最初に行うべき節税対策

ここ数年、好景気と言われて久しいが、なかなか中小零細企業には好景気の実感がわかない時期が長らく続いておりましたが、ここへきて、何となく中小企業まで波及してきたのではと感じることがしばしばあります。

北朝鮮の問題などで全く力強い上向きという気はしませんが、大幅に利益を上げてきている中小零細企業も増えているように感じます。

さて、利益が出ると税金の問題が発生します。儲けにかかるのが法人税ですので、儲かった分は税金を払うのが筋ですが、税金を払うくらいなら会社にお金を留保しておきたいというのが経営者の率直な考え方だと思います。

税理士さんに相談をすれば様々な提案をしてくれると思いますが、中にはそれはおかしいでしょうと言いたくなるような提案をしてくる方もいらっしゃるようです。

よくあるのが、節税のために税理士から保険契約を勧められたので、言われるがままに加入したというケースです。

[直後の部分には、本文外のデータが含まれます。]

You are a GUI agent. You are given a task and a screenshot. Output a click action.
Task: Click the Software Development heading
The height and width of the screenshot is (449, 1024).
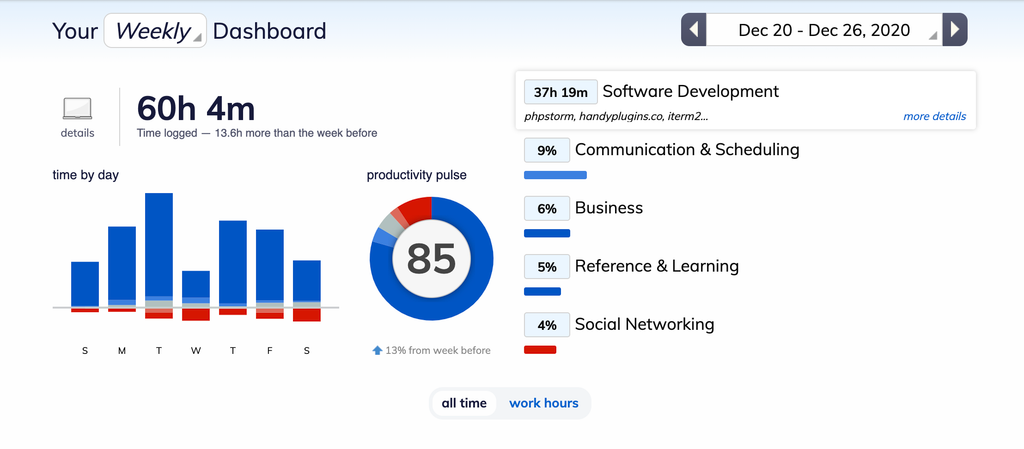click(x=690, y=91)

決して保険が悪いわけではありませんが、不安定な景気の中で、20年30年と相当な金額を払い込まなければ大損をするような保険への加入は相当慎重に判断すべきです。保険を使った節税は基本的には税金の繰延であり、返戻率のピーク時に退職金などと抱き合わせで解約するというプランになりますが、ピークを迎えるまでの期間が長すぎる保険というのはあまりにもリスクがあり過ぎます。私であれば、多少返戻率が低くても、いつ解約してもある程度のお金が戻ってくる保険への加入を勧めます。

話がそれましたが、中小企業の経営者はまず、共済制度を利用した節税を行うべきです。この制度の優れた点は払込金額が全額費用として認められる点と40カ月経過後はいつでも満額返ってくるという点です。一般に保険では返戻率がピークに達する期間に解約を行う必要があるため、結果として全く節税にならなかったというケースは少なくありません。

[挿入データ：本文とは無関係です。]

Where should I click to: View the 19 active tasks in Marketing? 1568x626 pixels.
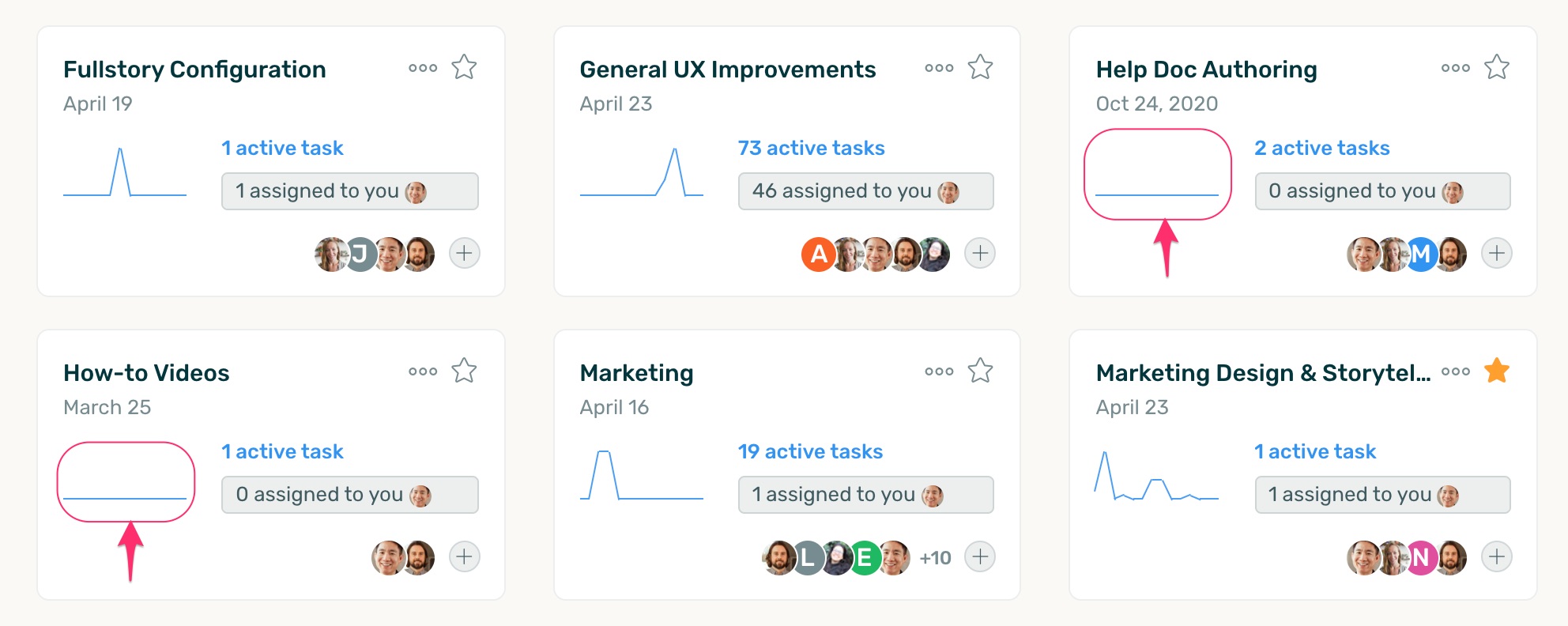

経営者の方はまず共済制度へ加入することをお勧めいたします。

ちなみに税理士事務所でも保険の契約を積極的に勧誘する事務所が少なくありませんが、もちろん、本当に会社の為であればよいのですが、保険の手数料というのは一般の方からすれば信じられないほど高額なのも事実です。

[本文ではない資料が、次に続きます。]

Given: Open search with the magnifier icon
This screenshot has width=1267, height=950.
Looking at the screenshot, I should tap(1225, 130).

当事務所でもこれまでに必要性に応じて保険の提案はしていますが、最初はその手数料収入の高さにびっくりしました。

そこで初めて、なぜ税理士事務所がこれほどまでに保険を積極的に販売しているのか理解できました。

保険は節税の為だけのものではありません。あくまで企業の存続を担保するための保障を得るという企業防衛観点を忘れないようにしましょう。